▸ Information shown:

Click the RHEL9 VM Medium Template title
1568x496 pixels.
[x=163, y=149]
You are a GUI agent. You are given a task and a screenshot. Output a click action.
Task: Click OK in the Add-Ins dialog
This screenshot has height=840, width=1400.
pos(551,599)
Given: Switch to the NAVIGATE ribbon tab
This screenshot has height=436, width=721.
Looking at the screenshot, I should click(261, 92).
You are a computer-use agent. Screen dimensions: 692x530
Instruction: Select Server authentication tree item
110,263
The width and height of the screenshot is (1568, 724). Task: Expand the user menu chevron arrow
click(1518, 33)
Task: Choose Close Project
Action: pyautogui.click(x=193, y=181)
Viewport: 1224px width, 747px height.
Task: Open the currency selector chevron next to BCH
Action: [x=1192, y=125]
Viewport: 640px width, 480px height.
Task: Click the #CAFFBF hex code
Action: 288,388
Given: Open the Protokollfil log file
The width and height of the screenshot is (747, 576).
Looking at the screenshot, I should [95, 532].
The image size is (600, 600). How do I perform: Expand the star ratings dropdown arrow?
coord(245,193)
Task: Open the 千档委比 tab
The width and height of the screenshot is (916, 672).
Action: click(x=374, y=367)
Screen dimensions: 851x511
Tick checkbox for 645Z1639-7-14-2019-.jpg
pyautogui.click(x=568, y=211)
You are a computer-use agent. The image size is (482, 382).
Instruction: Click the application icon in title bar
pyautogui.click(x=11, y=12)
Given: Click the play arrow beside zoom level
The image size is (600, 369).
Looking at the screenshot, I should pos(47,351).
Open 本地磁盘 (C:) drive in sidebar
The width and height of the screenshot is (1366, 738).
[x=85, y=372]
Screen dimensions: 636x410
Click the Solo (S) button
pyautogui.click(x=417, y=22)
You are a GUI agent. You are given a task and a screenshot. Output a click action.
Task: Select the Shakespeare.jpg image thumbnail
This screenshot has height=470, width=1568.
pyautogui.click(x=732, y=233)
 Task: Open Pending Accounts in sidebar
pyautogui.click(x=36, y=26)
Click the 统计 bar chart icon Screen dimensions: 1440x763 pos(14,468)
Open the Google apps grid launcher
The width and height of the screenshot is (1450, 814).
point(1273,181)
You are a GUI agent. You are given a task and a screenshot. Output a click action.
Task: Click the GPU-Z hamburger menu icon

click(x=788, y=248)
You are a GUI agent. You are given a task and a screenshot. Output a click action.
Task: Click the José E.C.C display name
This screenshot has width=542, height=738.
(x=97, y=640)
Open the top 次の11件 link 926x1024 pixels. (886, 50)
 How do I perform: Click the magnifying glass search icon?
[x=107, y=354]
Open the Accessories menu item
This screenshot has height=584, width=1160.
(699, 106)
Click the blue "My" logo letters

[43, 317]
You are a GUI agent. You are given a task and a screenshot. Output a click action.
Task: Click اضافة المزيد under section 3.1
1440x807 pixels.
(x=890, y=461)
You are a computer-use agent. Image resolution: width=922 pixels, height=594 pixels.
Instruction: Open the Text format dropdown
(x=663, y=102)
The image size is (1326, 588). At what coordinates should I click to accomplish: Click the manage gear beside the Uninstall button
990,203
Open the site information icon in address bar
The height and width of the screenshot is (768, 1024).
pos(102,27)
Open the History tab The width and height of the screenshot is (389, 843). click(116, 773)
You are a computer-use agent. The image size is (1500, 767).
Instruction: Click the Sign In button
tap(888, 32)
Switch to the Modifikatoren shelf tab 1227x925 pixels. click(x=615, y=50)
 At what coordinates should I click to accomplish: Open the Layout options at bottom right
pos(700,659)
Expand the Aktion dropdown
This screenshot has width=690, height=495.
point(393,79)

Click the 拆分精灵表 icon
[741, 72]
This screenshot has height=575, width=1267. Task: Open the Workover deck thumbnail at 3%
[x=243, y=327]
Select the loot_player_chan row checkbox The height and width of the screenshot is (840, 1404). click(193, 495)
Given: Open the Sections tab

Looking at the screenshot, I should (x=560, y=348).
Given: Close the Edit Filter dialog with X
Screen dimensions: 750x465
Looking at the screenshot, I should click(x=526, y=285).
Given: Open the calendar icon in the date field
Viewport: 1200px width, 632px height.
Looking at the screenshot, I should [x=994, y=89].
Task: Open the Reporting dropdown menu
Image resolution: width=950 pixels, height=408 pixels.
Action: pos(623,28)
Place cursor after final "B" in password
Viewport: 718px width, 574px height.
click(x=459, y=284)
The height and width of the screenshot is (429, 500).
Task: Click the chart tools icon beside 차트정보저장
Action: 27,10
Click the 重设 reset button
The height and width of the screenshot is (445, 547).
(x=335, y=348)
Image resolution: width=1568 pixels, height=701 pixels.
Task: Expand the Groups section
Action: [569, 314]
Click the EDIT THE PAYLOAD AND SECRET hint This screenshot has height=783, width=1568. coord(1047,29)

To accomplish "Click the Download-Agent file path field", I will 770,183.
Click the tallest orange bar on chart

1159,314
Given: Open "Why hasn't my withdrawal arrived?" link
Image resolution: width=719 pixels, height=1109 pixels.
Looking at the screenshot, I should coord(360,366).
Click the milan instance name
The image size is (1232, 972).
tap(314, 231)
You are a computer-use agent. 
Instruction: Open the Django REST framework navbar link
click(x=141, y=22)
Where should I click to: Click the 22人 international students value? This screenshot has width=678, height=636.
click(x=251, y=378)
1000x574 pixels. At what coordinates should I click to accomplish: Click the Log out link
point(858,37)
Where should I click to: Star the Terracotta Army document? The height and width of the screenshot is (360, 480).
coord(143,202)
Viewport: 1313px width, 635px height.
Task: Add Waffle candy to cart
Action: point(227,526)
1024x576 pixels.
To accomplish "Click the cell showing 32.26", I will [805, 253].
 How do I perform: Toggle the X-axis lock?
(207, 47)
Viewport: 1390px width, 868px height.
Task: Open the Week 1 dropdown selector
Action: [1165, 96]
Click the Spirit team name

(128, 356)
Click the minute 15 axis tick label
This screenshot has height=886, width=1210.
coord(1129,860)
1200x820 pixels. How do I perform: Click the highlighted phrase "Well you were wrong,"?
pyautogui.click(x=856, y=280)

▸ Your objective: Please make an exact copy of every record, leaving nothing out.

▸ Your response:
Click the RHEL9 VM Medium Template title
1568x496 pixels.
[x=163, y=149]
You are a GUI agent. You are given a task and a screenshot. Output a click action.
Task: Click OK in the Add-Ins dialog
This screenshot has height=840, width=1400.
pos(551,599)
Given: Switch to the NAVIGATE ribbon tab
This screenshot has height=436, width=721.
Looking at the screenshot, I should click(261, 92).
You are a computer-use agent. Screen dimensions: 692x530
Instruction: Select Server authentication tree item
110,263
The width and height of the screenshot is (1568, 724). Task: Expand the user menu chevron arrow
click(1518, 33)
Task: Choose Close Project
Action: pyautogui.click(x=193, y=181)
Viewport: 1224px width, 747px height.
Task: Open the currency selector chevron next to BCH
Action: [x=1192, y=125]
Viewport: 640px width, 480px height.
Task: Click the #CAFFBF hex code
Action: 288,388
Given: Open the Protokollfil log file
The width and height of the screenshot is (747, 576).
Looking at the screenshot, I should [95, 532].
The image size is (600, 600). How do I perform: Expand the star ratings dropdown arrow?
coord(245,193)
Task: Open the 千档委比 tab
The width and height of the screenshot is (916, 672).
Action: click(x=374, y=367)
Screen dimensions: 851x511
Tick checkbox for 645Z1639-7-14-2019-.jpg
pyautogui.click(x=568, y=211)
You are a computer-use agent. The image size is (482, 382).
Instruction: Click the application icon in title bar
pyautogui.click(x=11, y=12)
Given: Click the play arrow beside zoom level
The image size is (600, 369).
Looking at the screenshot, I should pos(47,351).
Open 本地磁盘 (C:) drive in sidebar
The width and height of the screenshot is (1366, 738).
[x=85, y=372]
Screen dimensions: 636x410
Click the Solo (S) button
pyautogui.click(x=417, y=22)
You are a GUI agent. You are given a task and a screenshot. Output a click action.
Task: Select the Shakespeare.jpg image thumbnail
This screenshot has height=470, width=1568.
pyautogui.click(x=732, y=233)
 Task: Open Pending Accounts in sidebar
pyautogui.click(x=36, y=26)
Click the 统计 bar chart icon Screen dimensions: 1440x763 pos(14,468)
Open the Google apps grid launcher
The width and height of the screenshot is (1450, 814).
point(1273,181)
You are a GUI agent. You are given a task and a screenshot. Output a click action.
Task: Click the GPU-Z hamburger menu icon

click(x=788, y=248)
You are a GUI agent. You are given a task and a screenshot. Output a click action.
Task: Click the José E.C.C display name
This screenshot has width=542, height=738.
(x=97, y=640)
Open the top 次の11件 link 926x1024 pixels. (886, 50)
 How do I perform: Click the magnifying glass search icon?
[x=107, y=354]
Open the Accessories menu item
This screenshot has height=584, width=1160.
(699, 106)
Click the blue "My" logo letters

[43, 317]
You are a GUI agent. You are given a task and a screenshot. Output a click action.
Task: Click اضافة المزيد under section 3.1
1440x807 pixels.
(x=890, y=461)
You are a computer-use agent. Image resolution: width=922 pixels, height=594 pixels.
Instruction: Open the Text format dropdown
(x=663, y=102)
The image size is (1326, 588). At what coordinates should I click to accomplish: Click the manage gear beside the Uninstall button
990,203
Open the site information icon in address bar
The height and width of the screenshot is (768, 1024).
pos(102,27)
Open the History tab The width and height of the screenshot is (389, 843). click(116, 773)
You are a computer-use agent. The image size is (1500, 767).
Instruction: Click the Sign In button
tap(888, 32)
Switch to the Modifikatoren shelf tab 1227x925 pixels. click(x=615, y=50)
 At what coordinates should I click to accomplish: Open the Layout options at bottom right
pos(700,659)
Expand the Aktion dropdown
This screenshot has width=690, height=495.
point(393,79)

Click the 拆分精灵表 icon
[741, 72]
This screenshot has height=575, width=1267. Task: Open the Workover deck thumbnail at 3%
[x=243, y=327]
Select the loot_player_chan row checkbox The height and width of the screenshot is (840, 1404). click(193, 495)
Given: Open the Sections tab

Looking at the screenshot, I should (x=560, y=348).
Given: Close the Edit Filter dialog with X
Screen dimensions: 750x465
Looking at the screenshot, I should click(x=526, y=285).
Given: Open the calendar icon in the date field
Viewport: 1200px width, 632px height.
Looking at the screenshot, I should [x=994, y=89].
Task: Open the Reporting dropdown menu
Image resolution: width=950 pixels, height=408 pixels.
Action: pos(623,28)
Place cursor after final "B" in password
Viewport: 718px width, 574px height.
click(x=459, y=284)
The height and width of the screenshot is (429, 500).
Task: Click the chart tools icon beside 차트정보저장
Action: 27,10
Click the 重设 reset button
The height and width of the screenshot is (445, 547).
(x=335, y=348)
Image resolution: width=1568 pixels, height=701 pixels.
Task: Expand the Groups section
Action: [569, 314]
Click the EDIT THE PAYLOAD AND SECRET hint This screenshot has height=783, width=1568. coord(1047,29)

To accomplish "Click the Download-Agent file path field", I will 770,183.
Click the tallest orange bar on chart

1159,314
Given: Open "Why hasn't my withdrawal arrived?" link
Image resolution: width=719 pixels, height=1109 pixels.
Looking at the screenshot, I should coord(360,366).
Click the milan instance name
The image size is (1232, 972).
tap(314, 231)
You are a computer-use agent. 
Instruction: Open the Django REST framework navbar link
click(x=141, y=22)
Where should I click to: Click the 22人 international students value? This screenshot has width=678, height=636.
click(x=251, y=378)
1000x574 pixels. At what coordinates should I click to accomplish: Click the Log out link
point(858,37)
Where should I click to: Star the Terracotta Army document? The height and width of the screenshot is (360, 480).
coord(143,202)
Viewport: 1313px width, 635px height.
Task: Add Waffle candy to cart
Action: point(227,526)
1024x576 pixels.
To accomplish "Click the cell showing 32.26", I will [805, 253].
 How do I perform: Toggle the X-axis lock?
(207, 47)
Viewport: 1390px width, 868px height.
Task: Open the Week 1 dropdown selector
Action: [1165, 96]
Click the Spirit team name

(128, 356)
Click the minute 15 axis tick label
This screenshot has height=886, width=1210.
coord(1129,860)
1200x820 pixels. How do I perform: Click the highlighted phrase "Well you were wrong,"?
pyautogui.click(x=856, y=280)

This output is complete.